1. Do a chord inventory by looking through the whole song and noting all the different chords that are used. Learn how to finger any chords that are new to you.
2. Practice changing from chord to chord in the song. Think about how to make each change in the best way.
Remember that normally the left hand finger that stops the string for the lowest sounding fretted note in the chord needs to be put down first. This will mean putting fingers on the bass strings in a chord before fingers are put down on treble strings (or putting all fingers down at the same time).
For example, changing from Am to G: G has a finger on the sixth string, so that finger needs to go down first, followed by the finger on the fifth string before the finger on the first string is put down.
3. Practice strumming through the song according to the basic rhythm of the song given by the time signature.

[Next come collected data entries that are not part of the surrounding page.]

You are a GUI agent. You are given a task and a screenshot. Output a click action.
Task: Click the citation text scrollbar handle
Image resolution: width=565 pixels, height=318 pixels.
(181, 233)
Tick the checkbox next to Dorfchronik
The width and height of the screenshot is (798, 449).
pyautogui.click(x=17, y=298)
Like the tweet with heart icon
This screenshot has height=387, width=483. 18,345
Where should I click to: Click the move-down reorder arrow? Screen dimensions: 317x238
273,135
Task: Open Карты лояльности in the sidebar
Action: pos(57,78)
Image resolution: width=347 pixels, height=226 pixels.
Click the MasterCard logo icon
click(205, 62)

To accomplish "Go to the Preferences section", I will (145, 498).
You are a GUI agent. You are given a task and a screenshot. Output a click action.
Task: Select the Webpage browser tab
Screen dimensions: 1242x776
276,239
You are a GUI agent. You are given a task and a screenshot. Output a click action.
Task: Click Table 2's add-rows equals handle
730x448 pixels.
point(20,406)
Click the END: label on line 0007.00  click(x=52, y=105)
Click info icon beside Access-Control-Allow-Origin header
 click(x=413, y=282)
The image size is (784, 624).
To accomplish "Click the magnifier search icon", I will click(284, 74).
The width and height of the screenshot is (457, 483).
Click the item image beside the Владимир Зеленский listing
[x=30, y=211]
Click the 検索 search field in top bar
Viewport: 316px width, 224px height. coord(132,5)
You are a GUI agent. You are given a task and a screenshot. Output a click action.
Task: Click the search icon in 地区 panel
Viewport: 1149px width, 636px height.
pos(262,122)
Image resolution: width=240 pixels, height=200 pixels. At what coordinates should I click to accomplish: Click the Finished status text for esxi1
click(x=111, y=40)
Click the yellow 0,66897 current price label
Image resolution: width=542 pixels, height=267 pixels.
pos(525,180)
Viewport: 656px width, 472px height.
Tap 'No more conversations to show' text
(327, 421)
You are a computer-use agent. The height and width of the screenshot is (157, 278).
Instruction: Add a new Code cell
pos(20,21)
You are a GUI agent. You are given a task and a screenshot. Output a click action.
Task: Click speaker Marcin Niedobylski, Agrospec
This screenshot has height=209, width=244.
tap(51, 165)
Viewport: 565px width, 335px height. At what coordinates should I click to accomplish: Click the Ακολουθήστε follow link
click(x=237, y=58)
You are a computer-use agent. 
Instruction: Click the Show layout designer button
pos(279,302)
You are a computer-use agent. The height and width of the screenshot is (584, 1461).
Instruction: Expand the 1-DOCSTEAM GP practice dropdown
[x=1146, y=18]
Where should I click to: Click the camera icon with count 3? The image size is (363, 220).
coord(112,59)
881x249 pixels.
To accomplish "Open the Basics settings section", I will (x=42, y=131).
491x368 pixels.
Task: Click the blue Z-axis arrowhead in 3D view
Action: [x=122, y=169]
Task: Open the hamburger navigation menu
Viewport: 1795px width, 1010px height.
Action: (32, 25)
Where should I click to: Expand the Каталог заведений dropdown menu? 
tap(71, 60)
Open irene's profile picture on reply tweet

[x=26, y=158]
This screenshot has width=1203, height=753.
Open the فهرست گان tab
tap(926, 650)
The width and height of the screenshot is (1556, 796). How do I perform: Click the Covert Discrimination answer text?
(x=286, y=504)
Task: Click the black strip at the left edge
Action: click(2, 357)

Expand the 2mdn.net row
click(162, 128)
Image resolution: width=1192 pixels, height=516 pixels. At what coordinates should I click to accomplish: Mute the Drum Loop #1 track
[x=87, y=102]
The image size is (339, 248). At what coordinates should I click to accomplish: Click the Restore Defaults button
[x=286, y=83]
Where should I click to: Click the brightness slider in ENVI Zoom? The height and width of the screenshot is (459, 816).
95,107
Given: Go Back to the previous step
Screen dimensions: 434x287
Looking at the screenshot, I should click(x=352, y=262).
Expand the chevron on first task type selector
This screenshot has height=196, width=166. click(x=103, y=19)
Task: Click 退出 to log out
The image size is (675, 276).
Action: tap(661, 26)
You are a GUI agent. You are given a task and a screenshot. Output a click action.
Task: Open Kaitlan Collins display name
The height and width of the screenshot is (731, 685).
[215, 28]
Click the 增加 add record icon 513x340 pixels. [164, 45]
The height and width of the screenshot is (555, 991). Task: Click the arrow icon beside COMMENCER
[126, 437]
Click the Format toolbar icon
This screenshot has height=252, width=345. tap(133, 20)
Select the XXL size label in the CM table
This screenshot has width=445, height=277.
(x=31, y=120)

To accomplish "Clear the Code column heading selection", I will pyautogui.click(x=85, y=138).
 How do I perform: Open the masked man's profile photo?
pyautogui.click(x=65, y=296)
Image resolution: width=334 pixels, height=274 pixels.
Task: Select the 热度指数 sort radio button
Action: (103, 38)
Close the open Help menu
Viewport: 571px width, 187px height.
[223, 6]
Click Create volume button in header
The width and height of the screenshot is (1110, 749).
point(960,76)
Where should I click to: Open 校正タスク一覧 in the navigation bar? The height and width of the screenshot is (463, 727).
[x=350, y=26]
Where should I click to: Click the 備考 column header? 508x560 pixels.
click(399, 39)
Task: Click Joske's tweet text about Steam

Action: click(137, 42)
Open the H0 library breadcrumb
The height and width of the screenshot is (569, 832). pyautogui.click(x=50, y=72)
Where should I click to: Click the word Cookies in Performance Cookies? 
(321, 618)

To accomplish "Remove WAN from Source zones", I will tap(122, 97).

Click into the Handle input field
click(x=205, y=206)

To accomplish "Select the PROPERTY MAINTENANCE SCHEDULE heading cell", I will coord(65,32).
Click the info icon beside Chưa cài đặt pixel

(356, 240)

For example, you would strum 4 times in each full measure for a song in 4/4.
4. Keep track of any hard sections of the song where the chord changes are difficult. Isolate those sections and practice changing back and forth between the chords in those sections.
5. For chords that are hard to play, try simplifying in one or more of the following ways:
a. Ignore the bass note of the slash chords and play the basic chord. For example, play Am instead of Am/G or A instead of A/C#.
b. Try playing just the melody note for hard chords, especially if they do not last very long. For example, instead of playing an e°7/Bb chord that lasts for only one beat (or a shorter time) in a measure, you would play just the melody note of the chord.
c. For a series of fast chord changes, try playing one of more of the chords as a pinch chord by pinching your right hand thumb and three fingers (i-m-a) together in one smooth motion. The right thumb will sound the lowest bass string in the chord, and the three fingers play the treble strings.
6. When the chord changes become smoother, practice strumming the chords according to the actual rhythm of the melody. For example, a measure in a 4/4 song that has two quarter notes, a dotted quarter note, and an eighth note would be strummed with down strums on beats 1, 2, 3, and on the and of beat 4.
7. For chords that are played when a melody note lasts for more than one beat, try filling in after strumming or pinching the chord on beat 1. Quickly and repeatedly alternating the bass note with one of the notes on the treble strings is a good way to fill out such places in songs.
8. When you can strum through the song well according to the rhythm of the melody, work on picking through the song. Try different picking patterns to see what sounds best.
(This PDF provides more information, including examples with chord diagrams)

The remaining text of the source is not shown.